A pioneering collaboration between two medical startups tackling respiratory diseases with artificial intelligences has scored $3 million in federal government funding from Cooperative Research Centres Projects (CRC-P) program.
Diag-Nose.io and Human Health are working on RhinoMAP – an AI-enabled platform they hope will transform how respiratory diseases such as asthma, sinusitis, and COPD (chronic obstructive pulmonary disease) are monitored and treated.
The project hopes to address recent findings that up to half the patients treated for severe asthma don’t achieve the expected results by reducing trial-and-error treatment plans and unnecessary healthcare costs. The grant funding will support R&D, clinical validation, and local manufacturing.
Diag-Nose.io cofounder and CEO Eldin Rostom said current respiratory tools “only tell half the story”.
“New drugs such as biologics are life-changing but are expensive and slow to show results, which often lead to clinical uncertainty, lower patient adherence, and suboptimal use of healthcare resources,” he said.
“Our platform, RhinoMAP, is like a radar for the respiratory system. It reveals whether inflammation is escalating, stable, or resolving to help clinicians course-correct or stay the path with confidence, guided by the disease biology itself.”
The platform uses protein biomarkers from a nasal fluid sample and combines them with patient-reported data to deliver a real-time picture of airway inflammation. The AI algorithms then enable clinicians to track whether high-cost treatments like biologics are working before current tools would show results.
The total cost of the project is $8.4 million, including partner cash and in-kind contributions, and brings together leading experts from Monash University, Mater Research, ENT Clinic Melbourne, Manse Medical, and Invetech.
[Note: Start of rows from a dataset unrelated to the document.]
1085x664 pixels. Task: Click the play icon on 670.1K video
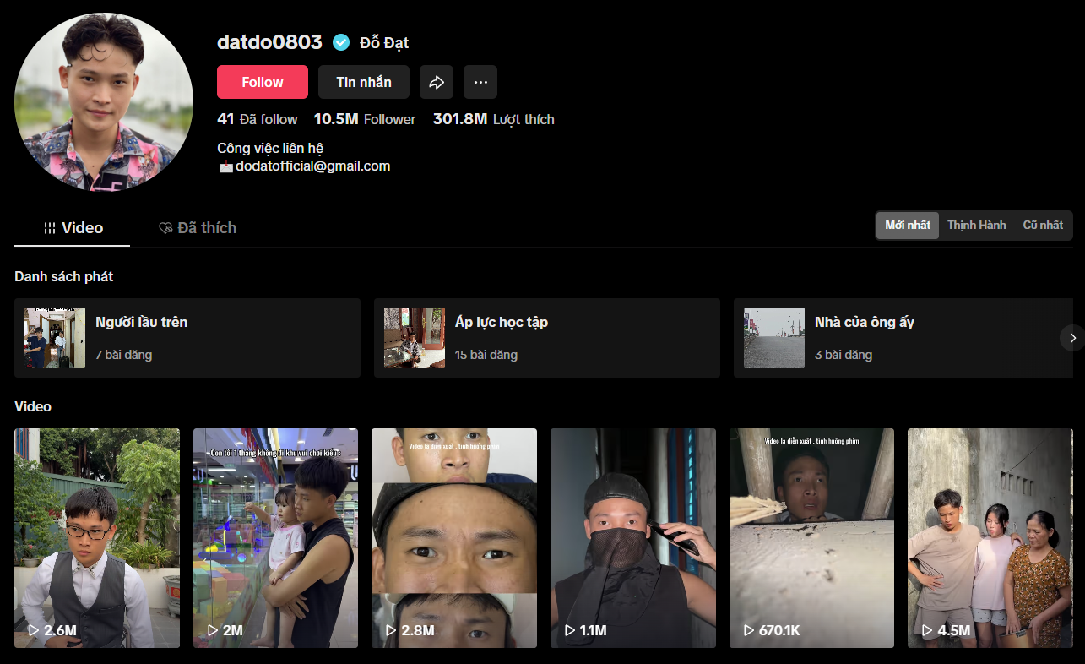click(749, 630)
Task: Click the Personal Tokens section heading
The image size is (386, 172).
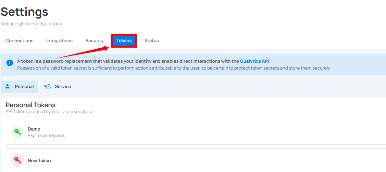Action: 30,105
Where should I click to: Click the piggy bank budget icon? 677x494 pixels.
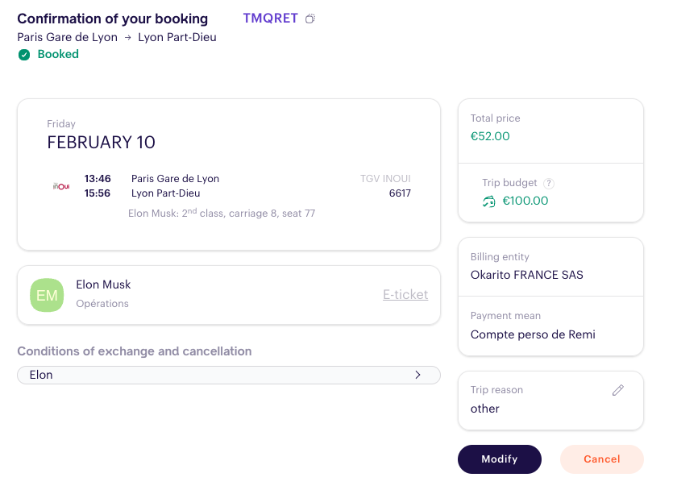(x=488, y=201)
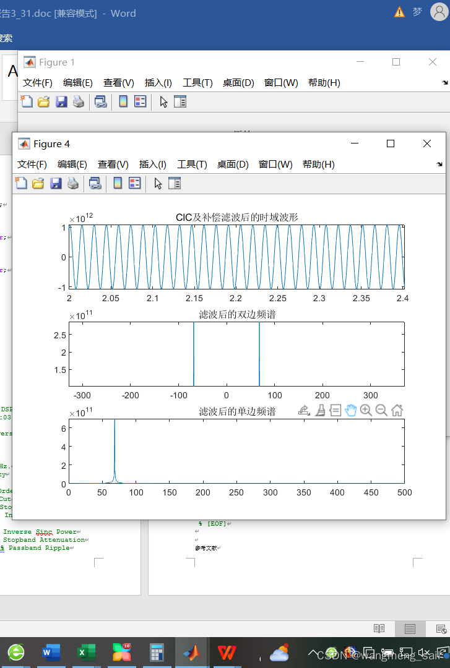450x668 pixels.
Task: Open MATLAB from the Windows taskbar
Action: [191, 653]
Human Health cofounder Georgia Vidler said the collaboration is “a rare and powerful convergence of science, technology, and government”
“It’s the shift Australia needs – Silicon Valley does this every day. It’s about time we did too,” she said.
“This partnership will demonstrate how coordinated national investment can turn research into real-world outcomes and elevate Australia’s role in global precision medicine.”
Respiratory disease affects one in five Australians and claims more lives each year than breast or prostate cancer. Globally, more than 545 million people are affected, with over 3.6 million deaths annually.
Diag-Nose.io was founded in 2020 as a spin-out of the Stanford Biodesign ENT Innovation program.